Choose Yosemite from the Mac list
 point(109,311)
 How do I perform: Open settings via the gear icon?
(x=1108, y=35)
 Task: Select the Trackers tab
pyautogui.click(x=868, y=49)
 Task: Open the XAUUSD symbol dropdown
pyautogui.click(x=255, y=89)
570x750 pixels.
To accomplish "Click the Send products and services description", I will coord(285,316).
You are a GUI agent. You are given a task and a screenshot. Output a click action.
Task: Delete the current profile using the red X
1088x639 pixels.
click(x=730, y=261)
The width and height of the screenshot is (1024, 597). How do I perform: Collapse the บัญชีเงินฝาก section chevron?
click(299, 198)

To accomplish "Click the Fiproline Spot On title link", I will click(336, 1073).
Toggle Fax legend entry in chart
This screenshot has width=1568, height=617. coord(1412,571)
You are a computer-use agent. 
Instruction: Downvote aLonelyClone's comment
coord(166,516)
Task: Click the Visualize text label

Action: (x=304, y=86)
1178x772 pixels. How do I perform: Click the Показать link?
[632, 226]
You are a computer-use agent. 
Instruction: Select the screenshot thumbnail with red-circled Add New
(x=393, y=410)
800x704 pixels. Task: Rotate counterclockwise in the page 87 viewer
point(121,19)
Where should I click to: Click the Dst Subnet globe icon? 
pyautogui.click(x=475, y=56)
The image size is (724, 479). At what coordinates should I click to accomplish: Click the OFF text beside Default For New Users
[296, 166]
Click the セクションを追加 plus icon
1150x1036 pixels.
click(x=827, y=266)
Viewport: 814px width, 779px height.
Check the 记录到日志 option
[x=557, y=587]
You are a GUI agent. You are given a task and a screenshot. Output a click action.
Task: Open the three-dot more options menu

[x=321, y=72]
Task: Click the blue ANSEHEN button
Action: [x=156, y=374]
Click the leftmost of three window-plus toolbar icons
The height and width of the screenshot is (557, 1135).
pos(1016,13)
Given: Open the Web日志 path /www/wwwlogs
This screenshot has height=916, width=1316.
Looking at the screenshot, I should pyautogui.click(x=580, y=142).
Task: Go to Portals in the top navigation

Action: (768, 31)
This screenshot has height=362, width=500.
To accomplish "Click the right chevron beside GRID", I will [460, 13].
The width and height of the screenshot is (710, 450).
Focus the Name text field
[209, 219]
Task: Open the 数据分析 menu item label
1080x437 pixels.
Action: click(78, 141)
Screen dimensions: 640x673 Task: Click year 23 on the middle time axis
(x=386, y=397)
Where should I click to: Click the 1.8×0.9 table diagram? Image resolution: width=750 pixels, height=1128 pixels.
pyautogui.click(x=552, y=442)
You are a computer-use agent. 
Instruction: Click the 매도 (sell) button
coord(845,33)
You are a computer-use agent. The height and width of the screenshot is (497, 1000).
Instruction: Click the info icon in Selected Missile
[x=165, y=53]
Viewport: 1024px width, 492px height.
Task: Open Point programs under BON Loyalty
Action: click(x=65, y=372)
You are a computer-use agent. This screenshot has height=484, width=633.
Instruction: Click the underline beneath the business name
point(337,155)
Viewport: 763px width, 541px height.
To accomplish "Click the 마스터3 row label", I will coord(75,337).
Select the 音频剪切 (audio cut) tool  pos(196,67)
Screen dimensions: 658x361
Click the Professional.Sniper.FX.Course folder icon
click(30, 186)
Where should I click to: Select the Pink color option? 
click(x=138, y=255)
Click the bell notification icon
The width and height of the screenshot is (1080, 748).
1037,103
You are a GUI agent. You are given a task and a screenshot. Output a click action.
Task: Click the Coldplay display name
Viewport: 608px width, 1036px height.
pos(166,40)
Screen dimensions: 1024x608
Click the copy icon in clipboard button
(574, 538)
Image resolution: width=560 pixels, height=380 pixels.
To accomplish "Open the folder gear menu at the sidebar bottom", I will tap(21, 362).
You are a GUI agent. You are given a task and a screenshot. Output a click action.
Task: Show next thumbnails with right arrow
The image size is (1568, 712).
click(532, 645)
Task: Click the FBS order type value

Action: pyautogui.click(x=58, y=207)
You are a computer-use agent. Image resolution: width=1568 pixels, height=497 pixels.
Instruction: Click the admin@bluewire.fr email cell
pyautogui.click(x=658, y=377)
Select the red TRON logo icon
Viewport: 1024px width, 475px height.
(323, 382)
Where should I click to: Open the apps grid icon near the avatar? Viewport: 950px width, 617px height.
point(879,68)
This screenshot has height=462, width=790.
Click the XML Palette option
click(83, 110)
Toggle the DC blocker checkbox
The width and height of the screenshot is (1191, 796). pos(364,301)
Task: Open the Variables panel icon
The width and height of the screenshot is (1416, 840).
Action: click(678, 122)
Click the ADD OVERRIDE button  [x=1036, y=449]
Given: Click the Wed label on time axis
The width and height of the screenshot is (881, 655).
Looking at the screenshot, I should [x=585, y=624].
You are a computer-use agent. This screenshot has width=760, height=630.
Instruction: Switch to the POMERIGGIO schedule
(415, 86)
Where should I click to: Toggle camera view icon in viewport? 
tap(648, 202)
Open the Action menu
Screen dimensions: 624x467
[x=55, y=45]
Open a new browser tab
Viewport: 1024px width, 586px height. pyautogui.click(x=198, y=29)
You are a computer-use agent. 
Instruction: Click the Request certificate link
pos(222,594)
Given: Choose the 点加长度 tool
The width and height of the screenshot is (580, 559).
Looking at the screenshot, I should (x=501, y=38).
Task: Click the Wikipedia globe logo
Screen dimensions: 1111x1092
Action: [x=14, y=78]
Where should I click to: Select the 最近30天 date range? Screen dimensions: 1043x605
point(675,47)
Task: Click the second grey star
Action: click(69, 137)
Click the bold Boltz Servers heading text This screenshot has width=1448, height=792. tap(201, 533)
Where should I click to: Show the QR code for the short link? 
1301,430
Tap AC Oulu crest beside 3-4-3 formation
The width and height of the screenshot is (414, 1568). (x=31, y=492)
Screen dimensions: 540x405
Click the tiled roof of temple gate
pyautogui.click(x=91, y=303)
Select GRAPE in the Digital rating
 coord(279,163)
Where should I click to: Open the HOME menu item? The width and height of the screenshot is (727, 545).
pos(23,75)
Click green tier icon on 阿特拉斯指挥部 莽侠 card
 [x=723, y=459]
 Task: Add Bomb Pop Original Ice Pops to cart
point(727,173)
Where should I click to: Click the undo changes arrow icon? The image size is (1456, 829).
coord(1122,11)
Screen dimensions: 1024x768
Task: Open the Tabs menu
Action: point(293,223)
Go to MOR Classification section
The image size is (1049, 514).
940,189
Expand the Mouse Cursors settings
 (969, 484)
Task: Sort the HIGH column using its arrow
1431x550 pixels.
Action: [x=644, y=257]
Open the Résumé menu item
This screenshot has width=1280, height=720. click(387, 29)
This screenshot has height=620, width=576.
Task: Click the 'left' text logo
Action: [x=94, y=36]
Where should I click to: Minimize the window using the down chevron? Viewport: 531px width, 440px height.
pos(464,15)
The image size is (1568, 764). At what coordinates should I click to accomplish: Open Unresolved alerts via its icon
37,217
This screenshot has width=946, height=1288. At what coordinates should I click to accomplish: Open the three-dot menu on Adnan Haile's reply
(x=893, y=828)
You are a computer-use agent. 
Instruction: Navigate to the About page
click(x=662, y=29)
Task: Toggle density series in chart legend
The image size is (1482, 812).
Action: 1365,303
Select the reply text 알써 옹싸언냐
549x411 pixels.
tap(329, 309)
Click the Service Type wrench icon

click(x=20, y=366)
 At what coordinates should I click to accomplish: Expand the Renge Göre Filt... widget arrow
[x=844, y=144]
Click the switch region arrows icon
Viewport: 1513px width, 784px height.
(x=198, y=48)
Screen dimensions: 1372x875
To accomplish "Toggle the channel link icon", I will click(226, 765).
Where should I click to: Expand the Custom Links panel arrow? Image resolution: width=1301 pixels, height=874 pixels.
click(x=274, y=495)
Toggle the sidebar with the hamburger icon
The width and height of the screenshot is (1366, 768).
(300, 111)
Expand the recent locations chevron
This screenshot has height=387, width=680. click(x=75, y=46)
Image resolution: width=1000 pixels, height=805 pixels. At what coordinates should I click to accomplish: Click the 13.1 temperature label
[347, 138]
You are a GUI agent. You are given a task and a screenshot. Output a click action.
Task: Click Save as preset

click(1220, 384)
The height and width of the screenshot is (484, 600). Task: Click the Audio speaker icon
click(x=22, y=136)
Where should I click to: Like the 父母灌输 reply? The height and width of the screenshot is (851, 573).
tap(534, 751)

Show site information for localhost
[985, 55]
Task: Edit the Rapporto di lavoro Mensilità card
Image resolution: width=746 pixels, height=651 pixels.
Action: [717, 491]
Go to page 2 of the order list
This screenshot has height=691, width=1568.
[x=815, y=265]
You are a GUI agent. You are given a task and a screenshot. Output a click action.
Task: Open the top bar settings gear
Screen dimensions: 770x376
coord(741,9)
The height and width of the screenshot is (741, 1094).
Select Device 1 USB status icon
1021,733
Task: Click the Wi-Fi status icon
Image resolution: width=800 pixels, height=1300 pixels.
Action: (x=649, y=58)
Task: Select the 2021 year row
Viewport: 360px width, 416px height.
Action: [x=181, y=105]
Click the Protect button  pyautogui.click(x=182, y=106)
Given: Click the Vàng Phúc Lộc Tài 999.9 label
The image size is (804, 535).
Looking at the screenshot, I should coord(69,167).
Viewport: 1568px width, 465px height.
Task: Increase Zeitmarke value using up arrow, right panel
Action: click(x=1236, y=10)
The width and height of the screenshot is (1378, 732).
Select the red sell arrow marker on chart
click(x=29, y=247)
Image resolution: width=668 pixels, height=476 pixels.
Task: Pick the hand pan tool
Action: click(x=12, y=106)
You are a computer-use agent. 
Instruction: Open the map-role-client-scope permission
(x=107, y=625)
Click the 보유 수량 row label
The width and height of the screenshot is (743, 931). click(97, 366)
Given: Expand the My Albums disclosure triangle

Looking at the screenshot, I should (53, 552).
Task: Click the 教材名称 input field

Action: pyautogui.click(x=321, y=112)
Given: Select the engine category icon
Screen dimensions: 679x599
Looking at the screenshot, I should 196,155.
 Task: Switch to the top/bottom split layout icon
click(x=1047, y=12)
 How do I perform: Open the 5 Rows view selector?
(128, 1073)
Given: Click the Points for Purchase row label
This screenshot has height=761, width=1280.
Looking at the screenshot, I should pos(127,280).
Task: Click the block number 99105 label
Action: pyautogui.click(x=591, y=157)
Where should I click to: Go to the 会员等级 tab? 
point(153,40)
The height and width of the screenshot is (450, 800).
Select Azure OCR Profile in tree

-------------------------

* YOUR TASK: Filter the data for the string "will" and copy every line that has it.

* ANSWER SPACE:
To accomplish "Click the Send products and services description", I will coord(285,316).
To accomplish "Click the Fiproline Spot On title link", I will click(336, 1073).
To accomplish "Click the right chevron beside GRID", I will [460, 13].
To accomplish "Click the 마스터3 row label", I will coord(75,337).
To accomplish "Open the folder gear menu at the sidebar bottom", I will tap(21, 362).
To accomplish "Toggle the channel link icon", I will click(226, 765).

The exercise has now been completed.